C'est une véritable " culture d'apprentissage
" qui se construit ainsi peu à peu, cependant que s'affine
et s'affirme la capacité d'autoévaluation et
de prise de conscience de son propre " style " pour apprendre
; prise de conscience aussi que d'autres voies sont possibles et
valent peut-être la peine qu'on les explore.
3. Dans les contextes scolaires, il est arrivé aussi que les suggestions
ou simples mentions d'activités ou de supports de travail
que contient un PEL sensibilisent aussi les enseignants à des pratiques
nouvelles ou simplement autres que celles sur lesquelles ils s'appuient
habituellement et/ou que déterminent le manuel qu'ils utilisent.
Ceci dans la mesure où, en contexte scolaire, c'est souvent
avec l'enseignant et dans le temps de l'école que le
PEL sera pour partie rempli et progressivement actualisé.

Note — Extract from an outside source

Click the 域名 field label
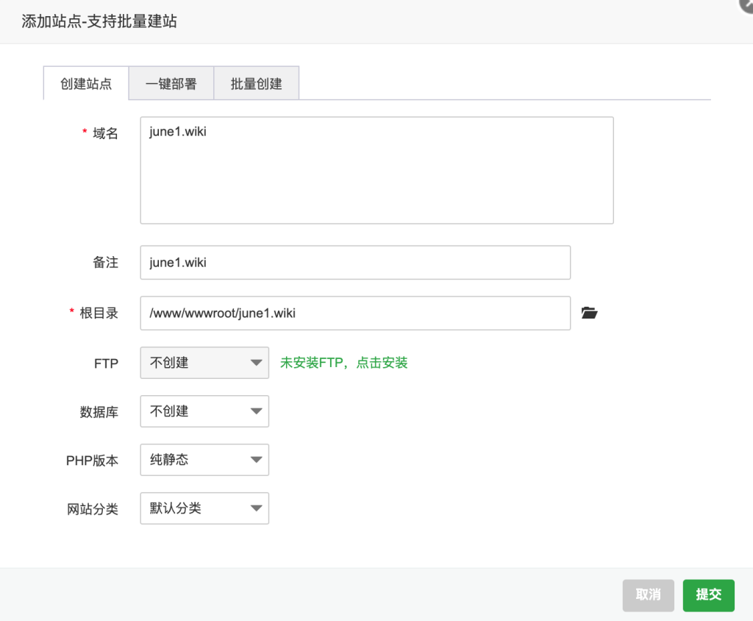The height and width of the screenshot is (621, 753). (x=105, y=134)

4. À court ou moyen terme, l'usage du PEL contribue donc
aussi à quelque peu modifier les représentations généralement
dominantes des modes d'apprentissage des langues, à faire
apparaître ces derniers comme plus diversifiés qu'il
ne le paraissait, si on s'en tient à certaines routines scolaires.
Il facilite aussi une construction positive de l'image de soi que
peut avoir un sujet plurilingue. Il y a place dans le portfolio pour l'ensemble
des langues du répertoire langagier d'un individu et ce répertoire
différencié (les niveaux de maîtrise varient et n'évoluent
pas nécessairement de la même manière selon les variétés
qui constituent le répertoire) se trouve globalement valorisé
aux yeux aussi des pairs.
Éducation langagière, ouverture aux langues, affichage des
capacités plurilingues, évolution des représentations
sociales liées aux langues, autant d'effets secondaires -
si l'on peut dire - d'une utilisation raisonnée
et dynamique du PEL.
Il est bien entendu permis d'estimer que, dans un contexte où,
comme en Vallée d'Aoste, les langues et les options bi-/plurilingues
constituent des enjeux importants, le PEL trouverait une place de choix
et des réalisations originales.
Daniel Coste
Notes
(1) Le Monde, samedi 20 septembre 2003, p. 8.
(2) Dans le domaine de l'entreprise, on voit aussi toutefois
des expressions telles que " portefeuille de compétences ", en
relation souvent à l'établissement d'un " bilan de compétences
" qui, à un moment donné de son parcours recense l'ensemble
des savoirs et savoir-faire d'un individu, dans une visée à
la fois sommative, diagnostique, voire prédictive (recrutement,
reconversion, recherche d'emploi, promotion). La question est alors de
savoir qui, quelle instance établit le bilan, selon quels critères,
avec quelle participation de l'acteur directement concerné et avec
quel objectif. On ne saurait ignorer les dérives technocratiques
et les utilisations abusives auxquelles peuvent donner cours de telles
démarches. Il y a d'autant plus lieu, dans le domaine éducatif,
de ne pas perdre de vue que le PEL est au service de son détenteur
et d'exercer une certaine vigilance quant aux usages qui en sont faits.
(3) C'est le cas lorsque le portfolio des langues en
vient à être élaboré pour enregistrer les progrès
enregistrés dans une seule langue étrangère ou ne
prend en compte que les langues enseignées à l'école.